小兵(こひょう)の私が土俵の中を所狭しと動きまわり、自分よりも大きな力士たちを錯乱させて勝ちにいく様が、師匠のツボにはまったのかなと思います。
私の現役当時から、稽古で引き締めながら体を大きくするのではなく、ただ食べて太っていく「力士の大型化」が始まっており、師匠も美しい力士像の崩壊を懸念されていたようです。
幕内から十両に陥落し、故障にも泣かされ、「もう駄目かな」と弱気になっていたころ、こんな叱咤激励の言葉をいただいたことを覚えています。
「精神と肉体を分けて考えろよ。精神は肉体に話しかけるんだ。
『いいか、お前。つらいだろうけど、もう少し頑張れ。あとで楽をさせてやる からな』って」
引退まで真剣に稽古に打ち込み、一番ずつ懸命に勝負すれば、肉体が悲鳴を上げても、今度は精神(頭)が「その後の人生」を歩ませてくれるという意味なんだろう。
そう思って踏ん張ったおかげで、現役生活が2年は長く続けられました。
平成23年11月場所。
当時の相撲界は度重なる不祥事や八百長問題で観客数が激減し、客席は空席が目立っていました。

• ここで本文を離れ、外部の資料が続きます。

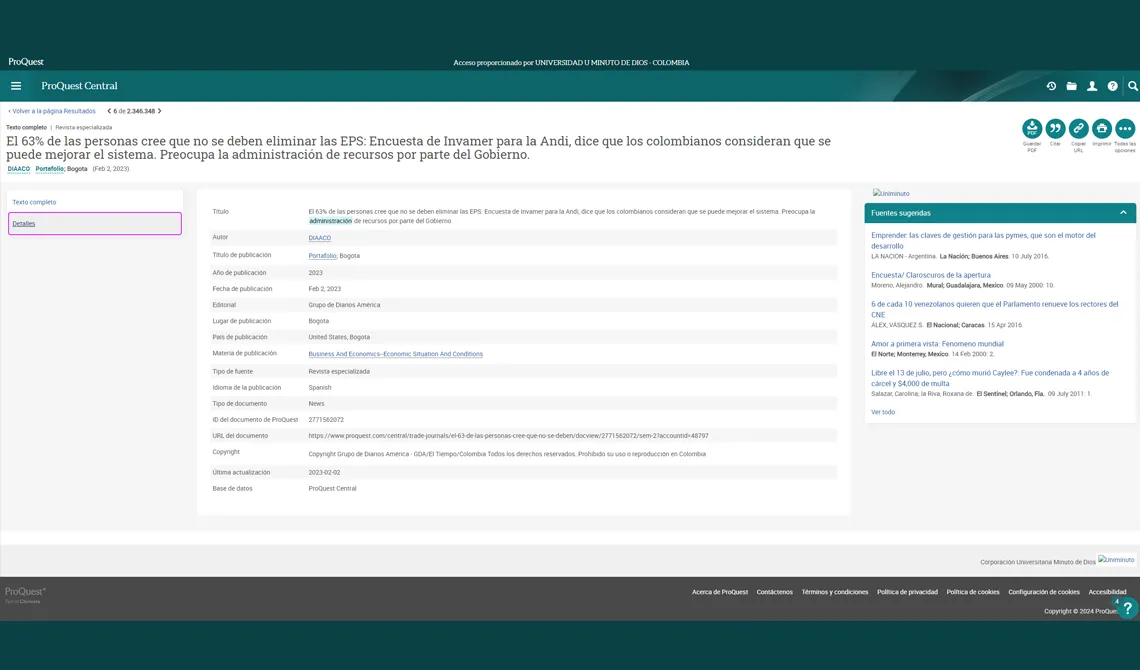
Task: Click the Citar quotation icon
Action: [1055, 129]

解説者を務めていた私は、師匠の言葉を思い出し、紹介させてもらいました。
「談志師匠は客席で、お客さんが少ないほど燃えると言っていました。
来なかった人が後悔するくらい、来てくれたお客さんに
『足を運んでよかった』と思ってもらうためだったそうです」
力士たちにもこの精神で土俵を沸かせることを願ってのものでした。
舞の海秀平氏の『勝負脳の磨き方』(育鵬社)より抜粋
「お客さんが少ないほど燃える」、
考え方、捉え方で行動が変わり、結果が変わる。
かっこいいですね立川談志師匠。